建設工事のような長期にわたるプロジェクトでは、完成した時点で売上を計上する「工事完成基準」と、工事の進捗度合いに応じて売上を計上する「工事進行基準」という2つの会計処理方法があります。工事進行基準は、プロジェクトの途中で売上と費用を認識するため、より正確な経営状況を把握できるというメリットがあります。
工事進行基準を適用するためには、いくつかの条件を満たす必要があります。主な条件は以下の通りです。

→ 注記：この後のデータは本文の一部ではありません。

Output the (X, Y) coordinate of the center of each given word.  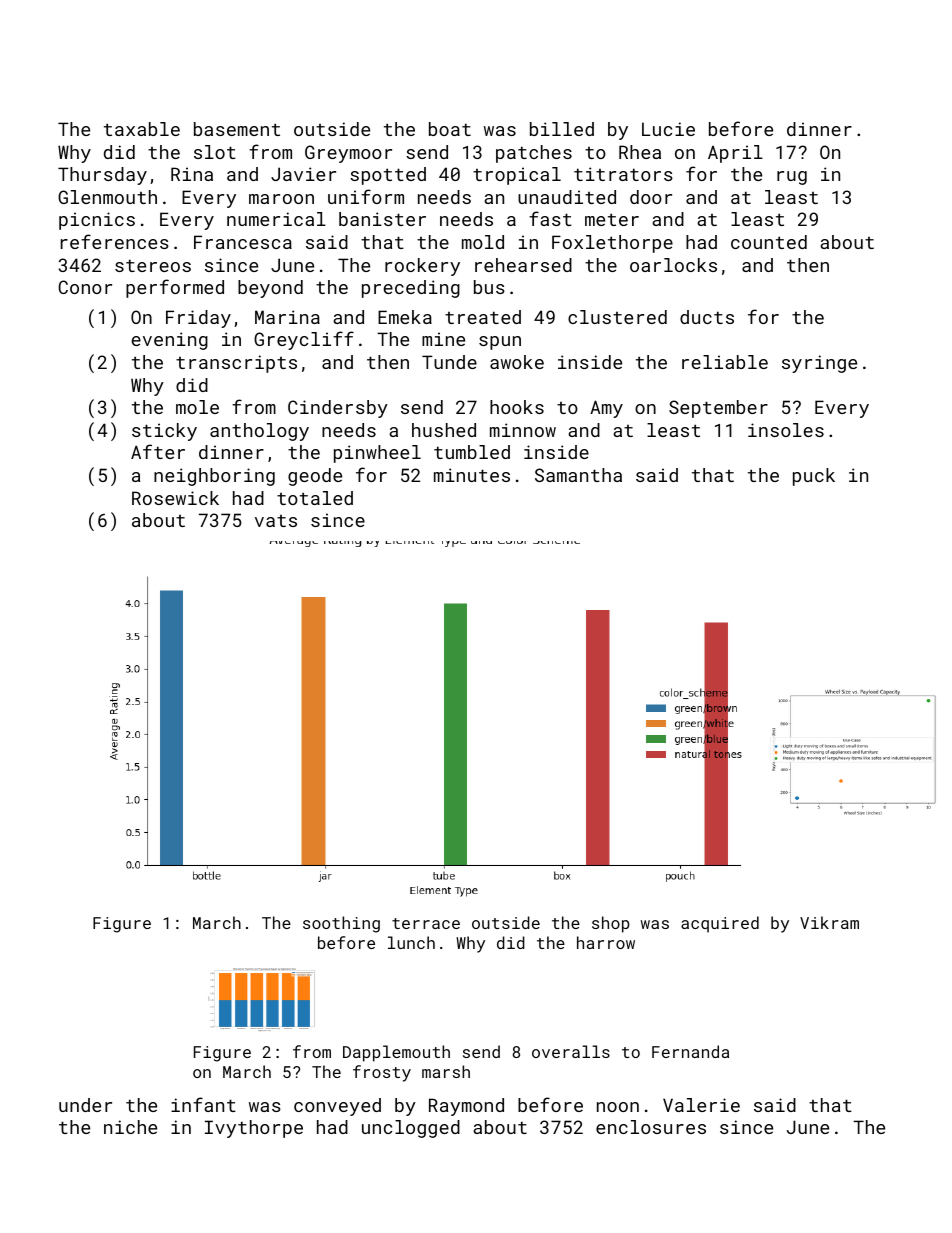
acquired (720, 924)
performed (175, 288)
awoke (517, 362)
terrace (426, 923)
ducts (707, 317)
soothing (341, 924)
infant (203, 1104)
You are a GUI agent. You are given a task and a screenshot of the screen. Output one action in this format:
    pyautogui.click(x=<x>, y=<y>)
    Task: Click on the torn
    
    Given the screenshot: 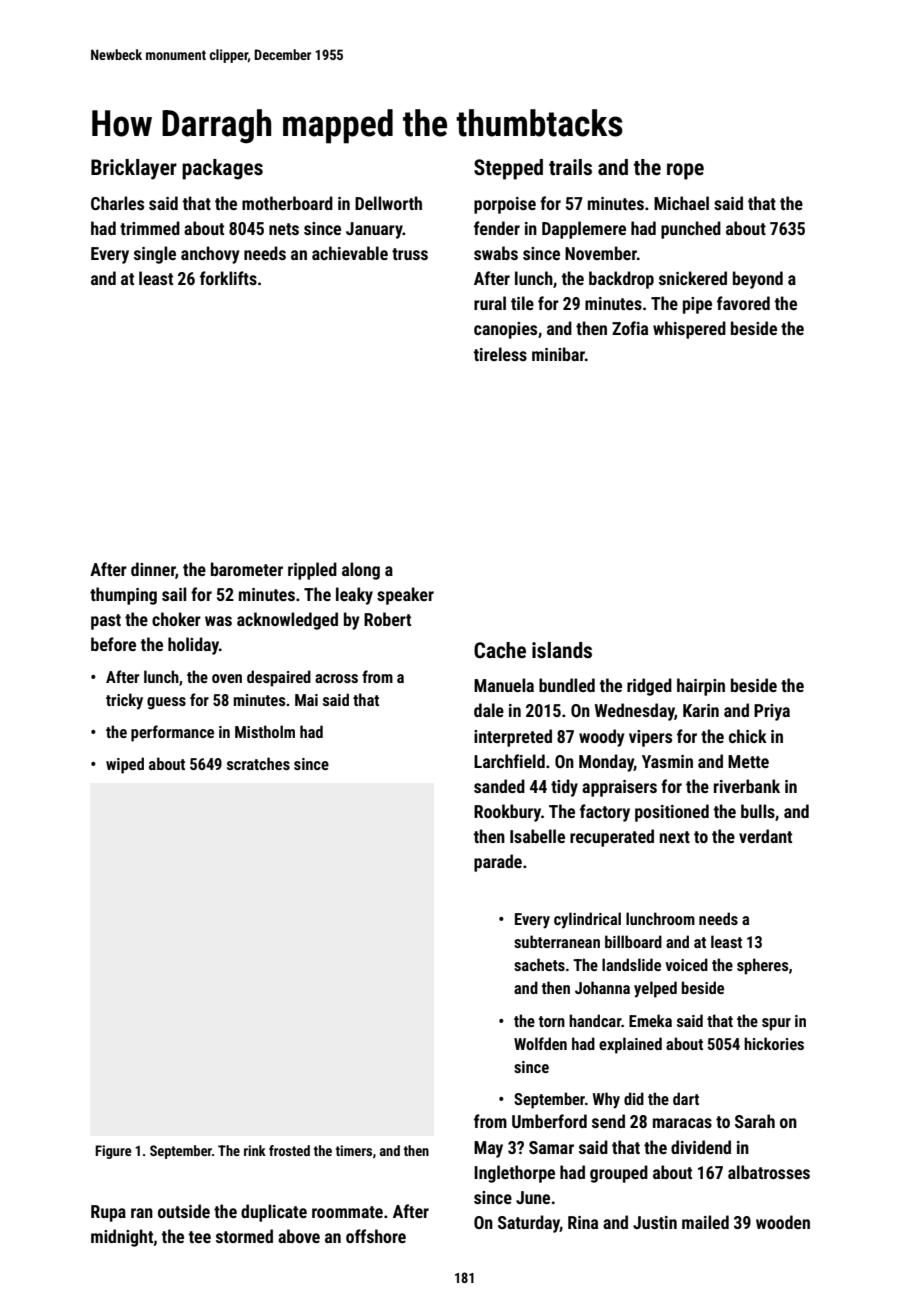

これらの条件を満たしていれば、工事の進捗状況に応じて売上を計上できます。進捗度合いは、一般的に「原価比例法」または「作業時間比例法」を用いて計算されます。
原価比例法とは、工事にかかった原価の割合で進捗度合いを計算する方法です。例えば、総原価1億円の工事で、3月末までに2,000万円の原価が発生していれば、進捗度合いは20%となります。
作業時間比例法とは、工事にかかった作業時間の割合で進捗度合いを計算する方法です。どちらの方法を用いるかは、工事の性質や、利用可能な情報によって異なります。
今回のケースでは、4億円の請負金額で、3月末時点での工事進捗が10%未満とのことです。しかし、具体的な進捗度合いを計算するためには、原価比例法または作業時間比例法を用いて、詳細な計算を行う必要があります。
例えば、原価比例法を適用する場合、3月末時点での工事原価が、総原価のどのくらいの割合を占めているかによって、売上計上額が決定します。もし、3月末時点での工事原価が総原価の8%であれば、4億円の8%である3,200万円が売上として計上される可能性があります。ただし、JVの構成員比率が20%であるため、計上できる売上は3,200万円の20%である640万円となります。
具体的な売上計上額を算出するためには、以下の情報が必要となります。
工事進行基準は、企業会計原則に基づいており、適用にあたっては、法人税法などの税法上の規定も考慮する必要があります。また、建設業法に基づく会計処理とも関連性があります。
具体的には、工事進行基準を適用する場合、税務上の売上計上時期も、会計上の売上計上時期と一致することが求められます。これは、税務申告において、会計上の売上高に基づいて所得を計算するためです。
建設業法では、建設業者の会計処理について、一定のルールが定められています。工事進行基準を適用する際には、これらのルールに従って、適切な会計処理を行う必要があります。
工事進行基準に関する誤解として、よくあるのが「工事の進捗度合いが低ければ、売上を計上できない」というものです。実際には、工事の進捗度合いが低くても、それまでの工事原価に基づいて売上を計上することができます。
もう一つの誤解は、「工事進行基準は、必ずしも利益を増やすものではない」ということです。工事進行基準は、あくまで売上と費用を適切なタイミングで認識するための会計処理方法であり、利益の金額を直接的に増減させるものではありません。しかし、工事の進捗状況を正確に把握することで、将来の利益の見通しを立てやすくなるというメリットはあります。
工事進行基準を適用する際には、以下の点に注意が必要です。
具体例として、ある建設会社が、総工費5,000万円のマンション建設工事を受注し、工事進行基準を適用する場合を考えてみましょう。この会社は、3月末までに1,000万円の原価が発生しました。総原価に対する3月末までの原価の割合は20%です。この場合、4億円の20%である800万円が、3月末の売上として計上されます。
この会社は、工事の進捗状況を定期的に確認し、原価の発生状況を記録し、会計ソフトに入力することで、正確な会計処理を行うことができます。
工事進行基準の適用は、専門的な知識を要する場合があります。以下のような場合は、専門家である税理士や公認会計士に相談することをお勧めします。
専門家は、工事進行基準に関する豊富な知識と経験を持っており、個々の状況に応じたアドバイスを提供してくれます。また、税務調査や会計監査にも対応してくれます。
今回の質問では、建設工事における工事進行基準の適用について解説しました。重要なポイントは以下の通りです。
工事進行基準を正しく理解し、適切に適用することで、より正確な経営状況を把握し、適切な意思決定を行うことができます。